Rédigé par Sara Lou Goddard

Le gouvernement pakistanais a déclaré une « guerre ouverte » contre l’Afghanistan le 27 février dernier. Les combats se déroulent principalement le long de la ligne Durand, frontière contestée entre les deux pays. Des affrontements retentissent toutefois dans plusieurs zones frontalières, combinant frappes aériennes et attaques contre des positions militaires, provoquant d’importants déplacements de population, et a déjà causé la mort de nombreuses personnes civiles.

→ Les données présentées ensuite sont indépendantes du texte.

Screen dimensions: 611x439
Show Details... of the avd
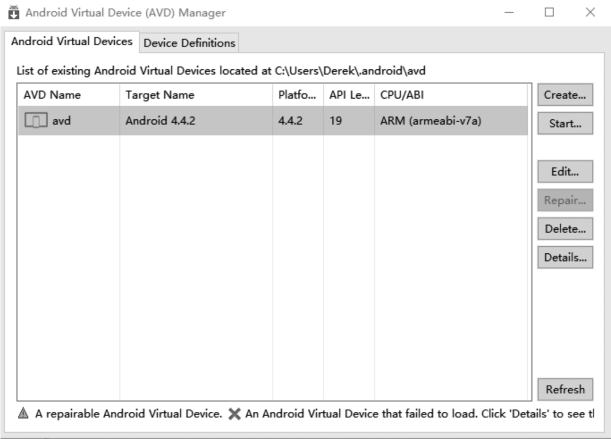click(x=565, y=257)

Depuis la prise de pouvoir des talibans en Afghanistan en 2021, Islamabad accuse le gouvernement afghan de tolérer, voire d’abriter, des membres du Tehrik-e-Taliban Pakistan (TTP), responsables de plusieurs attentats meurtriers au Pakistan. À partir de 2024, les incidents se multiplient le long de la ligne Durand, notamment par des échanges de tirs, des attaques contre des postes militaires et des frappes aériennes pakistanaises. En octobre 2025, une frappe visant un chef du TTP à Kaboul déclenche alors une série d’opérations de représailles de la part des talibans afghans.
La montée des tensions
Le conflit a connu une brusque escalade à la fin de février 2026. En réaction à de nombreuses attaques récentes dans le nord-ouest du Pakistan, dont un attentat-suicide ayant entraîné 40 morts le 6 février dans une mosquée chiite, Islamabad a lancé des bombardements en territoire afghan le 22 février. L’armée pakistanaise a alors orchestré plusieurs frappes aériennes dans l’est du pays, notamment dans les provinces de Nagarhar et de Paktika, affirmant viser des camps du TTP.

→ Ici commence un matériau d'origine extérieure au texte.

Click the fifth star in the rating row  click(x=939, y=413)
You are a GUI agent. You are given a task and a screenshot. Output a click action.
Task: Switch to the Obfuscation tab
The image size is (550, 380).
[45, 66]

Les autorités afghanes ont aussitôt dénoncé une violation de leur souveraineté et affirmé que les frappes ont affecté des zones civiles, causant plusieurs morts, dont des femmes et des enfants. En réponse, les forces talibanes afghanes ont entamé, le 26 février, des ripostes offensives contre des postes militaires pakistanais le long de la frontière.

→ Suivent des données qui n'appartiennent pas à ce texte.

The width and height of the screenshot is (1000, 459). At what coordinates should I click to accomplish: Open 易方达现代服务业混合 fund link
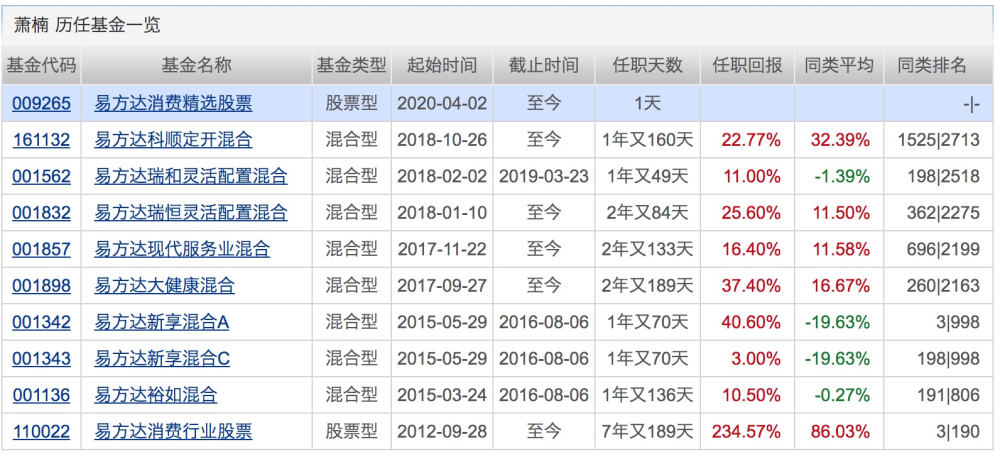point(182,249)
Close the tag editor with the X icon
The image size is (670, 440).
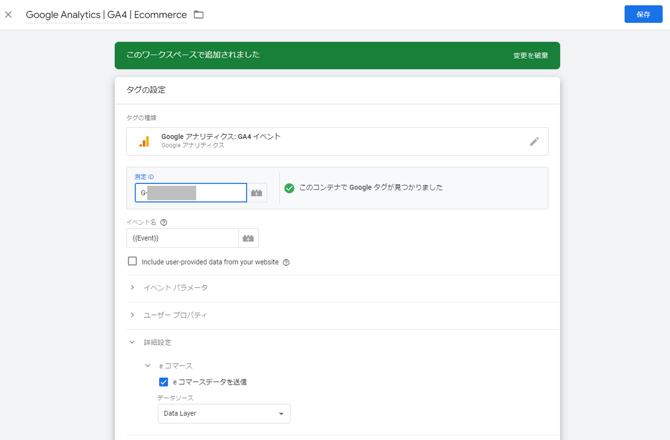click(9, 15)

Le 27 février, Islamabad a déclaré la « guerre ouverte » avec l’Afghanistan. « Notre patience a atteint ses limites. C’est désormais la guerre ouverte entre nous et vous », a écrit sur X le ministre de la Défense du Pakistan, Khawaja Asif.
Dans les jours qui ont suivi, les affrontements se sont amplifiés, notamment dans les régions de Kaboul et de Kandahar, où réside le chef suprême des talibans, Hibatullah Akhundzada. Les tentatives de médiation diplomatique, notamment menées par l’Arabie saoudite et le Qatar, demeurent pour l’heure infructueuses. Les États-Unis, pour leur part, ont déclaré soutenir le Pakistan dans son droit « à se défendre contre les attaques des talibans ».
Les personnes civiles, prises dans l’engrenage du conflit
Les impacts humanitaires sont déjà considérables. Selon le Programme alimentaire mondial (PAM), les affrontements ont entraîné la fuite d’environ 20 000 familles dans plusieurs provinces, tandis que le gouvernement afghan évoque plus de 8 000 personnes déplacées. Par ailleurs, près de 160 000 personnes ont été affectées par la suspension des distributions alimentaires d’urgence, et plus d’une centaine de personnes civiles auraient été tuées.
Les combats, toujours en cours, font craindre une détérioration de la situation régionale et aggravent une crise humanitaire déjà profonde en Afghanistan, où l’insécurité et les déplacements de population fragilisent davantage des communautés déjà éprouvées.